Tingginya daya racun yang disebabkan oleh minyak atsiri yang berasal dari daun tidak terlepas dari kandungan kimia yang terdapat pada minyak atsiri tersebut. Berdasarkan penelitian Mu et al. (2007) yang mengidentifikasi senyawa kimia yang terkandung pada minyak atsiri Surian yang berasal dari daun dan ditemukan adanya senyawa kimia trans-kariofilena dengan konsentrasi relatif 21,422% senyawa ini diduga yang menyebabkan tingginya aktivitas larvasida.
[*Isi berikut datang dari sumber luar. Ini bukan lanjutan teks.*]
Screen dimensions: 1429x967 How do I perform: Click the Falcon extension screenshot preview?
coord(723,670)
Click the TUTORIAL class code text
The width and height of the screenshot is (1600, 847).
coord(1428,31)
Sutthanont et al. (2010), melakukan pengujian minyak atsiri dari Syzygium aromaticum yang mengandung trans-karofilena ternyata berpotensi sebagai larvasida A.aegypti.
Sari et al. (2012) melakukan pengujian senyawa kimia yang berasal dari minyak atsiri kayu Surian menggunakan metode gas chromatography-mass spectrometry (GCMS) menemukan adanya senyawa kimia yang sama seperti pada minyak atsiri yang berasal dari daun yaitu trans-kariofilena.
Pada minyak atsiri Surian yang berasal dari kayu gubal, konsentrasi relatif dari senyawa ini sebesar 11,42% sedangkan pada minyak atsiri yang berasal dari kayu teras sebesar 1,96%. Nilai konsentrasi relatif senyawa trans-kariofilena yang berasal dari minyak atsiri Surian bagian daun jauh lebih tinggi dibandingkan bagian gubal dan teras. Hal ini dapat diduga menjadi penyebab tingginya aktifitas larvasida minyak atsiri Surian bagian daun dibandingkan bagian gubal dan teras.